At the end of January I was extremely blessed to have traveled to Japan for a 3 week “apprentice” style learning experience with Mr. Tohru Suzuki at the historic Daiju-en bonsai nursery in Okazaki. This trip was timed to coincide with the 88th Kokufu-ten exhibition where I would have the opportunity to assist Mr. Suzuki and the Daiju-en family with getting their trees to and from Tokyo. Before I share that experience I wanted to highlight the trees of Daiju-en.
When you think of pine bonsai you think of Daijuen. As a 3rd generation bonsai nursery, Daijuen and its founder Saichi Suzuki are credited with developing the now universal technique of de-candling used for Japanese Black Pine bonsai as well as the fast growing Japanese White Pine cultivar ‘Zuisho’.
For those who have never head the story, it goes like this: One day while in the nursery, Saichi noticed something out of the ordinary with several of his pines. Upon closer inspection the new spring growth had been completely eaten by caterpillars, leaving the trees with out any new shoots.
He set them aside to see what would happen, would they live of die? Not only did the trees live but they put out another flush of growth, only the new needles were much shorter. From that point on the practice of removing spring shoots to force a second flush of growth is applied wherever JBP are growth as bonsai.
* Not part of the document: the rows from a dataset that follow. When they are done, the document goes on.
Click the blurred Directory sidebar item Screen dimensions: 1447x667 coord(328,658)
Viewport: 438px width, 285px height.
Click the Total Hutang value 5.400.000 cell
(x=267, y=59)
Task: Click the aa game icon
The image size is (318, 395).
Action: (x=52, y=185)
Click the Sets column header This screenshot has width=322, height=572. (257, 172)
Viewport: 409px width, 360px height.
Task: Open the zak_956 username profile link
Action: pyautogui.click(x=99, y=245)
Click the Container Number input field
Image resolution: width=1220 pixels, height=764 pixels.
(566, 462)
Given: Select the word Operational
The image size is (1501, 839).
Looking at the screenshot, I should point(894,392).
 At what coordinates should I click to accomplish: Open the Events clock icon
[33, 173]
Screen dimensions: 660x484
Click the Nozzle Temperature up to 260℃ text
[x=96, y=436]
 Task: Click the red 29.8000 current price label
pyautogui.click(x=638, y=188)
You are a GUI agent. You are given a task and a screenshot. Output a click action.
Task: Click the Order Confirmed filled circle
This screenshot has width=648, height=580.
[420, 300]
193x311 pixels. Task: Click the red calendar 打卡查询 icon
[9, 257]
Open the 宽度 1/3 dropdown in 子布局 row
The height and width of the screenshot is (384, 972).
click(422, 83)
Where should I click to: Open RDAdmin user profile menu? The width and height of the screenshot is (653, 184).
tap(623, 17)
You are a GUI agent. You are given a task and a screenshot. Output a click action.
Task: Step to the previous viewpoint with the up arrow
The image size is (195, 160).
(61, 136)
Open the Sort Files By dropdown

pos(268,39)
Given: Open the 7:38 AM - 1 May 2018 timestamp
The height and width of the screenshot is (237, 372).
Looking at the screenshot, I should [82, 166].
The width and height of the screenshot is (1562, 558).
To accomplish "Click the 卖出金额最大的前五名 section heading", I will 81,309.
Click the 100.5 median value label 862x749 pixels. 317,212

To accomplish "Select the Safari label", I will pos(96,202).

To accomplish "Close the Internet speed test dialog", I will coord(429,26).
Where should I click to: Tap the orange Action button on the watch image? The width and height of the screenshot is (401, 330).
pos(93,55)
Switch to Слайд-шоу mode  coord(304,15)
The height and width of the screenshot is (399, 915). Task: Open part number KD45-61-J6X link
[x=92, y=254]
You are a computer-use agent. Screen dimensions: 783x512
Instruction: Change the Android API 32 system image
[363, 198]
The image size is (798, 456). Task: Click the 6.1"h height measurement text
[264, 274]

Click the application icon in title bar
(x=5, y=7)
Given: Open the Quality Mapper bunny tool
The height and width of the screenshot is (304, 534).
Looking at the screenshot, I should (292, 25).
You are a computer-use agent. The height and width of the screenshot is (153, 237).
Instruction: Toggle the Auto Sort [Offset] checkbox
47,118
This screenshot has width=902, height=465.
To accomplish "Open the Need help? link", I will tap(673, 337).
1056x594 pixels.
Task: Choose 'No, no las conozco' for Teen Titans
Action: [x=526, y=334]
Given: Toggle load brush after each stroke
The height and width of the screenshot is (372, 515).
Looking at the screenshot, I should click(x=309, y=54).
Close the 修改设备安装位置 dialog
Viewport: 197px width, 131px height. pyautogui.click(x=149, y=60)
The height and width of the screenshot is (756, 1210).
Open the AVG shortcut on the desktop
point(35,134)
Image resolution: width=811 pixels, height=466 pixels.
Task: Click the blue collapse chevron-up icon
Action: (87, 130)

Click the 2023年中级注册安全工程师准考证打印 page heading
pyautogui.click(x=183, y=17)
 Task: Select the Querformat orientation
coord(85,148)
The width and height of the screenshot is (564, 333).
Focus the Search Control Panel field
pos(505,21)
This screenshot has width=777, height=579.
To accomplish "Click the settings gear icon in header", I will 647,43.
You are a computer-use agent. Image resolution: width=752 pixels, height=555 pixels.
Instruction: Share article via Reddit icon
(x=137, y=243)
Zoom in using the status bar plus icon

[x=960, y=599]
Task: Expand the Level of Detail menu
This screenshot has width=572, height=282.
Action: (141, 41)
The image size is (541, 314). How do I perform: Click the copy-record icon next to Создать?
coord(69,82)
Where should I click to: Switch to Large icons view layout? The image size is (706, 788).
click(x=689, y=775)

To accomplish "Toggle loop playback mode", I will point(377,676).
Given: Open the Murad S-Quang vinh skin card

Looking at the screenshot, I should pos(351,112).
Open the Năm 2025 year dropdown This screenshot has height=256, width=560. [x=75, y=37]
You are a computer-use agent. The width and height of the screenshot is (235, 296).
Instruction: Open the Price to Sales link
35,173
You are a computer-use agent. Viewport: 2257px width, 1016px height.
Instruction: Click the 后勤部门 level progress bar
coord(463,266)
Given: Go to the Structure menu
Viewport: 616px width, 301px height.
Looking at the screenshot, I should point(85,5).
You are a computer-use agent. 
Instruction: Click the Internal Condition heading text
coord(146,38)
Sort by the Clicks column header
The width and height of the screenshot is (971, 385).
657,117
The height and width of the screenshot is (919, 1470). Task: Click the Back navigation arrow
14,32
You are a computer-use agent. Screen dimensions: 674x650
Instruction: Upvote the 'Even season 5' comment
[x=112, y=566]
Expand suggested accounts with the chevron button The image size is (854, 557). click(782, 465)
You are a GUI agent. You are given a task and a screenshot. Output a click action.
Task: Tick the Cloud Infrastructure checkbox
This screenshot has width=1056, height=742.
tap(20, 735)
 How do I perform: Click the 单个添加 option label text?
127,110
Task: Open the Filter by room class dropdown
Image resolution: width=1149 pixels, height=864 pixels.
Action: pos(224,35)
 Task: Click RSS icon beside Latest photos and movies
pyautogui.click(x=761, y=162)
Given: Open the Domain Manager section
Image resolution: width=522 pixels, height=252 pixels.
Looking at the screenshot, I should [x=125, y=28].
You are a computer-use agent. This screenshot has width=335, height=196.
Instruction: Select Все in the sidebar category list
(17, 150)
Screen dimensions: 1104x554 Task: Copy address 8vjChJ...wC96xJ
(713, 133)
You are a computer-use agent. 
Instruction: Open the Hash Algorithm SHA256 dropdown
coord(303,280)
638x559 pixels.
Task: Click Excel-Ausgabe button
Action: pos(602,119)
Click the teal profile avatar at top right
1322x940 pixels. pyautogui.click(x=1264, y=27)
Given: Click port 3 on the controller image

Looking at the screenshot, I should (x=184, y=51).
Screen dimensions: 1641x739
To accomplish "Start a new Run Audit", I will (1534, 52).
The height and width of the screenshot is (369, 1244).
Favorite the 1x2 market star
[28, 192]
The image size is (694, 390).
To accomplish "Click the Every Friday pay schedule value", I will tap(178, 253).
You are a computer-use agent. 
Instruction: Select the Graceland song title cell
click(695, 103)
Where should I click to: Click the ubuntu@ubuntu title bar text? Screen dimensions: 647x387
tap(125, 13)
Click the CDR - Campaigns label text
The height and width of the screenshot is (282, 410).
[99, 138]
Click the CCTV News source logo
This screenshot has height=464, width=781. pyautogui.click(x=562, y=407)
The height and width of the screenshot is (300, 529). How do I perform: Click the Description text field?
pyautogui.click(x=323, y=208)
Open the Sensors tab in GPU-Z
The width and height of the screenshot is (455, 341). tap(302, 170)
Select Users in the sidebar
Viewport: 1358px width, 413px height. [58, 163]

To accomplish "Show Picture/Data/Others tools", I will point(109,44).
I asked Mr. Suzuki about those first trees his grandfather set aside. He said that they were in the formal upright style and at that time they belonged to a customer. I asked if they were still around and he replied that they are still alive but were at another customers home. It would have been awesome to have seen the legendary “catepillar “trees, but there were plenty of historic bonsai at the nursery.